_Problem statement_.
Please rewrite the rows starting with the one that contains "wooden bench seat" and going on through the one that contains "coord(187,38)", substituting "achieve" for "accomplish" and leaving everything else unchanged.
** Start Material for this exercise **
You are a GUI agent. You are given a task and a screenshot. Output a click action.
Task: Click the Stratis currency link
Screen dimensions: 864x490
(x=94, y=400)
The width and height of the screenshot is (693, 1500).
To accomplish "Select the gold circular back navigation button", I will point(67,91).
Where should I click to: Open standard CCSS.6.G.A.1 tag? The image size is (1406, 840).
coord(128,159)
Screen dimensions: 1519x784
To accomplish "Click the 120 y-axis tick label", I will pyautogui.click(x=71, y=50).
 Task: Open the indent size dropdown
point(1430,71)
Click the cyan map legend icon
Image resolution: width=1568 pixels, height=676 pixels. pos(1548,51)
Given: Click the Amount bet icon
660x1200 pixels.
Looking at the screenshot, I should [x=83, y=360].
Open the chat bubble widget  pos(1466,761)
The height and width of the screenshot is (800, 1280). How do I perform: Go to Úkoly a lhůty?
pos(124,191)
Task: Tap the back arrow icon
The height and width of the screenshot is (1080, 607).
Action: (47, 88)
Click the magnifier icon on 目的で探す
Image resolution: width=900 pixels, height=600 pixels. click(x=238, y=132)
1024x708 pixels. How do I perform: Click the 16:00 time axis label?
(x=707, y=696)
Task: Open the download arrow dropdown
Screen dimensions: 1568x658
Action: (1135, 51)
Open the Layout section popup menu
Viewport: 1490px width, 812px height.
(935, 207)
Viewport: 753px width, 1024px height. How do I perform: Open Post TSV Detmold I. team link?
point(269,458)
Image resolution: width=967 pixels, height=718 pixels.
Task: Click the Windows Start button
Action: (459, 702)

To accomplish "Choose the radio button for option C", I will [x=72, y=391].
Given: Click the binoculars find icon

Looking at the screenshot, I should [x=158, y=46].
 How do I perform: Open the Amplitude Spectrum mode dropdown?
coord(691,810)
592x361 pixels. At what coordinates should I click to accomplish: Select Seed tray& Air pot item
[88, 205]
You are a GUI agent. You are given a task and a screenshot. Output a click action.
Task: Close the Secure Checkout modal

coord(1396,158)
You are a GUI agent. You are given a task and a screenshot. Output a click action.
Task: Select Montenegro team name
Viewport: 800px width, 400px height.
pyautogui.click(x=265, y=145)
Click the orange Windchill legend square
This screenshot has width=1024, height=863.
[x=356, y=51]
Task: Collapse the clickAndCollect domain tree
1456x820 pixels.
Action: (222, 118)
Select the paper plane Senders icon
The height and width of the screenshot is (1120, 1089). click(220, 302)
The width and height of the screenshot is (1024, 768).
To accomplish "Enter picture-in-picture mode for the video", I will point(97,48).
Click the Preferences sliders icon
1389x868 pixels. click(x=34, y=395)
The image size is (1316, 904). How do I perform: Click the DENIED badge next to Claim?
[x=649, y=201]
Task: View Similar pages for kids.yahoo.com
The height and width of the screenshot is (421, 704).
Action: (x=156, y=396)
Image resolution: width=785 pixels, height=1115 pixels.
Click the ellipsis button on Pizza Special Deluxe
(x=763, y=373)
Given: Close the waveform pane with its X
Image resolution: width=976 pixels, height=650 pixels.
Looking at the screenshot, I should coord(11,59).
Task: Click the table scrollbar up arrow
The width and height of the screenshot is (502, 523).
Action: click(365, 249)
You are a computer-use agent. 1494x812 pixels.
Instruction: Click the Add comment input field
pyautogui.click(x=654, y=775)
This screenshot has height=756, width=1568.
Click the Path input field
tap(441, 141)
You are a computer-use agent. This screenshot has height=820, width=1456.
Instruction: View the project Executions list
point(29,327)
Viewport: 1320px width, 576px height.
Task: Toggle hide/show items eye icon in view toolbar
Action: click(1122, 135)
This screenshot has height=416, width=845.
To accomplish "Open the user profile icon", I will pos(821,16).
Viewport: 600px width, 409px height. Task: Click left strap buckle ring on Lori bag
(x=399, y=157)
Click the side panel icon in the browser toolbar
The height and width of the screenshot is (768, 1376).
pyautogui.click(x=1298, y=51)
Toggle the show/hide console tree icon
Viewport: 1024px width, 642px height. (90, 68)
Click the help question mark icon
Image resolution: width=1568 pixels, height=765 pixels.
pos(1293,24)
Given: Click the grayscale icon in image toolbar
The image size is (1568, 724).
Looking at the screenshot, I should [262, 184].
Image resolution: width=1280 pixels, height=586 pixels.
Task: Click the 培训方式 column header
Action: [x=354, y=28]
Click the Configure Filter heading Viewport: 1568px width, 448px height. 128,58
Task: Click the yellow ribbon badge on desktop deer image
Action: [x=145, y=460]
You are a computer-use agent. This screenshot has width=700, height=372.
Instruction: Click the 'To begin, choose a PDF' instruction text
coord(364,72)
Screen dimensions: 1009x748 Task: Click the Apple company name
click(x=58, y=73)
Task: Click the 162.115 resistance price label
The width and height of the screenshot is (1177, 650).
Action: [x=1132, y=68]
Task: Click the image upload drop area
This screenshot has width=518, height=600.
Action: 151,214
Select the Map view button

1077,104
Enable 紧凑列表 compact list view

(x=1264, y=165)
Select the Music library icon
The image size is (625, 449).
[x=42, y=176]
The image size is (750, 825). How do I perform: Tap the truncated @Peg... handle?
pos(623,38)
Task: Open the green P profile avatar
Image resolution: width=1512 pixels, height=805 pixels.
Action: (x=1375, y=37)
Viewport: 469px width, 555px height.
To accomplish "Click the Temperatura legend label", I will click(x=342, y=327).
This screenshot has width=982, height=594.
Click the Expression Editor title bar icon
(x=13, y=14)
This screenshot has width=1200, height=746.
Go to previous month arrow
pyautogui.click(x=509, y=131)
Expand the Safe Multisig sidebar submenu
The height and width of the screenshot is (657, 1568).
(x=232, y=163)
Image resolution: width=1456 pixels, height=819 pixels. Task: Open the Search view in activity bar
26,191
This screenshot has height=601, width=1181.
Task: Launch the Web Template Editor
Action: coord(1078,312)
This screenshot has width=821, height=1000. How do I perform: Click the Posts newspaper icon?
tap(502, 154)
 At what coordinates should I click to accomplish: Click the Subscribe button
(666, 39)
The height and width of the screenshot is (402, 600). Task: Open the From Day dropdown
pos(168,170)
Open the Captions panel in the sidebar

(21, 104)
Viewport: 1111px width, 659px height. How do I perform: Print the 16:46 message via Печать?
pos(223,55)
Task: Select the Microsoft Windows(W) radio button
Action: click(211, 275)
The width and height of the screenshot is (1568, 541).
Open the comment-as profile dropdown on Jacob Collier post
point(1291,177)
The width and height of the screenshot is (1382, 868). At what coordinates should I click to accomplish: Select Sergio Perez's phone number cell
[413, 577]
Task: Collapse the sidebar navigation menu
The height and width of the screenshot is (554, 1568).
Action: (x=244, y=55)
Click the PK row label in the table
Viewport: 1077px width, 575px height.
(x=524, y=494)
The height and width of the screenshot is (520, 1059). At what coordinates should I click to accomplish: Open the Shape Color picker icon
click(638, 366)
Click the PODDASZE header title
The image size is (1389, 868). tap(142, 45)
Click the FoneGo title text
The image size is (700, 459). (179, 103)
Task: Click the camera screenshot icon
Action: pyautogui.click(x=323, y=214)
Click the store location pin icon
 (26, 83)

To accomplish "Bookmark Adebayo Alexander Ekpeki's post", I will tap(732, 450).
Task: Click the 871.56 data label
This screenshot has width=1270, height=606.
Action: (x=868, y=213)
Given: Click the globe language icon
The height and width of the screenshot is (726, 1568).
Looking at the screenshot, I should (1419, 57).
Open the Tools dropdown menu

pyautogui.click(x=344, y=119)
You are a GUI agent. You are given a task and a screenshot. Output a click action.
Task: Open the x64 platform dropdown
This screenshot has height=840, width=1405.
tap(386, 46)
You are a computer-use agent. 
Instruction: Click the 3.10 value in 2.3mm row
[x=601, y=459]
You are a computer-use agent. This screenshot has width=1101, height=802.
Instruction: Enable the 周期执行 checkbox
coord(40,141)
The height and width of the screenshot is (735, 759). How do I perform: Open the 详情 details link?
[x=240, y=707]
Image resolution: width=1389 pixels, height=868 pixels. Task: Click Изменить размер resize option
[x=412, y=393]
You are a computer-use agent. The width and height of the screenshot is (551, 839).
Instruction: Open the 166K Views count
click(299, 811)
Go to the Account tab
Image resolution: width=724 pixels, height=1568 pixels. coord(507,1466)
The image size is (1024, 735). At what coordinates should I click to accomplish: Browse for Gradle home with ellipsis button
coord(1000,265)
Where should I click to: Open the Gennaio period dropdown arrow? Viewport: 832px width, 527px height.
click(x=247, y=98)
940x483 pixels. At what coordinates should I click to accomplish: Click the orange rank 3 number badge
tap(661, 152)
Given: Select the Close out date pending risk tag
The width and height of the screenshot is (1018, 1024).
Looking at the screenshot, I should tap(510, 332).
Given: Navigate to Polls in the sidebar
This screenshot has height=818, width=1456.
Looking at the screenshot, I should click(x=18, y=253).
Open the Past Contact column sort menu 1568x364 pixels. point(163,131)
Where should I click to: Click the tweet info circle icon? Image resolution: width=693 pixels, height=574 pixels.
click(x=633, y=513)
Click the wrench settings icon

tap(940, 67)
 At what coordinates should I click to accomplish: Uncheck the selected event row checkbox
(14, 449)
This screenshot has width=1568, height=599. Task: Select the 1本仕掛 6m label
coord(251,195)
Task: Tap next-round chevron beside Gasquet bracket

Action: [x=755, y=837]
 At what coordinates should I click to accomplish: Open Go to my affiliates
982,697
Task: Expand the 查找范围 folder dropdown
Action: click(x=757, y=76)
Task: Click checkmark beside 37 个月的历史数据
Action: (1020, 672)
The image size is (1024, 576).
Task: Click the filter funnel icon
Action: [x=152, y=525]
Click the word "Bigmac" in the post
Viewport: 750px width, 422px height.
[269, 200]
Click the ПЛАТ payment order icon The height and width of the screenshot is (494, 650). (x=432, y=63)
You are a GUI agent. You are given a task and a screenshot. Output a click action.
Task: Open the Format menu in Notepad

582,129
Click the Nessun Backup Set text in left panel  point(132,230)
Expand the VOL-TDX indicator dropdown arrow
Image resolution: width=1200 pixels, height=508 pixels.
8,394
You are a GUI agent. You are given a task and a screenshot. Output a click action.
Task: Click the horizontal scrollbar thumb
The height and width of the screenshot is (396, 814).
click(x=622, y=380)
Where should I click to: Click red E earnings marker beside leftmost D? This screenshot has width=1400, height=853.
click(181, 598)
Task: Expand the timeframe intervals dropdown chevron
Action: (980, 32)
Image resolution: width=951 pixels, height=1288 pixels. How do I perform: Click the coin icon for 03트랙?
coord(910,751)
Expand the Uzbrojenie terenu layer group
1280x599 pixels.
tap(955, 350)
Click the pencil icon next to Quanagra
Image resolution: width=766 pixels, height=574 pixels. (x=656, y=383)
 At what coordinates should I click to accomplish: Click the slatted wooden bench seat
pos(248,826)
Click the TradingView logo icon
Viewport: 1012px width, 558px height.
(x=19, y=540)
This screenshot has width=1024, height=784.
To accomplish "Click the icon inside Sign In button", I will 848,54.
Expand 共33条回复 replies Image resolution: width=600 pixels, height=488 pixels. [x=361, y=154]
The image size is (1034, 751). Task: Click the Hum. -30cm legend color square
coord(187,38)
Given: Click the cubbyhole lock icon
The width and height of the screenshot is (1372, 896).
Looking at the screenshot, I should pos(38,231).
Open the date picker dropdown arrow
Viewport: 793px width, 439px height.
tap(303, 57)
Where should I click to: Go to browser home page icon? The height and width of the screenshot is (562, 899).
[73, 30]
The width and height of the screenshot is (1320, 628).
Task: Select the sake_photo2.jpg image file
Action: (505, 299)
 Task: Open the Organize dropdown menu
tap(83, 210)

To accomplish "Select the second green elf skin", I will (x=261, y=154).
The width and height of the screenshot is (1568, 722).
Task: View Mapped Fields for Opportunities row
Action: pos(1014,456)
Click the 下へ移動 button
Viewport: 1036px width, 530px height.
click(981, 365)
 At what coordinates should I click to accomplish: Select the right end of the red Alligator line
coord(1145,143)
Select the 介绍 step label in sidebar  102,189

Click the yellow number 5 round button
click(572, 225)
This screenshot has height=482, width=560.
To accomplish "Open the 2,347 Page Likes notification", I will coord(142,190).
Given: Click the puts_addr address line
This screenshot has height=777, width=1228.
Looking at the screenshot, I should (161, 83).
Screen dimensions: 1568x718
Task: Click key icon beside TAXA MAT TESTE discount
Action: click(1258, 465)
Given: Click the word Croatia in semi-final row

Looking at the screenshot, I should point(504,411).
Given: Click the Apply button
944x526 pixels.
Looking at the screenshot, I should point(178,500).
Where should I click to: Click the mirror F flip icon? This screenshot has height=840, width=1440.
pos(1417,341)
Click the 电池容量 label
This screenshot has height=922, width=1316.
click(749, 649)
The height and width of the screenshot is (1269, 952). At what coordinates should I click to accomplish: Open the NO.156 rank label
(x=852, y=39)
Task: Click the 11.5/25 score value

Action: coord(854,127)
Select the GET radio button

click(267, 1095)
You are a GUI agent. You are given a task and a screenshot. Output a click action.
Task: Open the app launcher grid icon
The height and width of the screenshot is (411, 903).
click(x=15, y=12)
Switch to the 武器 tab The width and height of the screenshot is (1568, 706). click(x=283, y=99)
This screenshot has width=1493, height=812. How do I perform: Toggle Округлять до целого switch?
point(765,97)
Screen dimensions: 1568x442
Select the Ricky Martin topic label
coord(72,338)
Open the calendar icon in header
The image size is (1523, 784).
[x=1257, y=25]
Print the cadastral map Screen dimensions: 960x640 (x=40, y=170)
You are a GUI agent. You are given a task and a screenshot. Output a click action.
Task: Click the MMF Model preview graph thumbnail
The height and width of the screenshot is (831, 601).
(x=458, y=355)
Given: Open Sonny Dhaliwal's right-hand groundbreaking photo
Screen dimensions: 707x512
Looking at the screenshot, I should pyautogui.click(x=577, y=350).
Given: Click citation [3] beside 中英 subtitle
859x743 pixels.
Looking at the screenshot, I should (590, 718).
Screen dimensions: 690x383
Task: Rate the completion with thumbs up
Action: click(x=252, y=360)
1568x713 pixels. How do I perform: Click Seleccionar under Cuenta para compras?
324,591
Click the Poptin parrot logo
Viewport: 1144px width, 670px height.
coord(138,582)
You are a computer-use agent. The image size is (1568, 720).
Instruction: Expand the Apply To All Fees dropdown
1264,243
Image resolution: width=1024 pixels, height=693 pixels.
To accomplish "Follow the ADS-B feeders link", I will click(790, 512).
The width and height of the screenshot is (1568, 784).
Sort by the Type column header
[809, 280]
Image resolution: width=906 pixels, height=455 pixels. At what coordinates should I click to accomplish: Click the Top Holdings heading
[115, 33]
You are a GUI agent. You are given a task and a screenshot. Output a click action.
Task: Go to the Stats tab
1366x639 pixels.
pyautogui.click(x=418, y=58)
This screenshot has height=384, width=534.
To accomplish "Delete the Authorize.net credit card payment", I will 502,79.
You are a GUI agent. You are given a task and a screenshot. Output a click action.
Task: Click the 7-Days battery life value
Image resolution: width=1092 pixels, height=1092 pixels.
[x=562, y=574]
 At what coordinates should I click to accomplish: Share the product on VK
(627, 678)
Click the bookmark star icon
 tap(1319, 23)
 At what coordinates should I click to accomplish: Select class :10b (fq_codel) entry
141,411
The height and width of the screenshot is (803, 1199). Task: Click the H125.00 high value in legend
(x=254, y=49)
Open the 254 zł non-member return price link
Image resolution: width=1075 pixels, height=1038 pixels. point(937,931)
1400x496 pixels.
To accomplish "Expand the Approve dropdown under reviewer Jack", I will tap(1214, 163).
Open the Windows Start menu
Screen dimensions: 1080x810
** End Material for this exercise **
_Written response_.
 At what coordinates should I click to achieve: Click the slatted wooden bench seat
pos(248,826)
Click the TradingView logo icon
Viewport: 1012px width, 558px height.
(x=19, y=540)
This screenshot has width=1024, height=784.
To achieve "Click the icon inside Sign In button", I will 848,54.
Expand 共33条回复 replies Image resolution: width=600 pixels, height=488 pixels. [x=361, y=154]
The image size is (1034, 751). Task: Click the Hum. -30cm legend color square
coord(187,38)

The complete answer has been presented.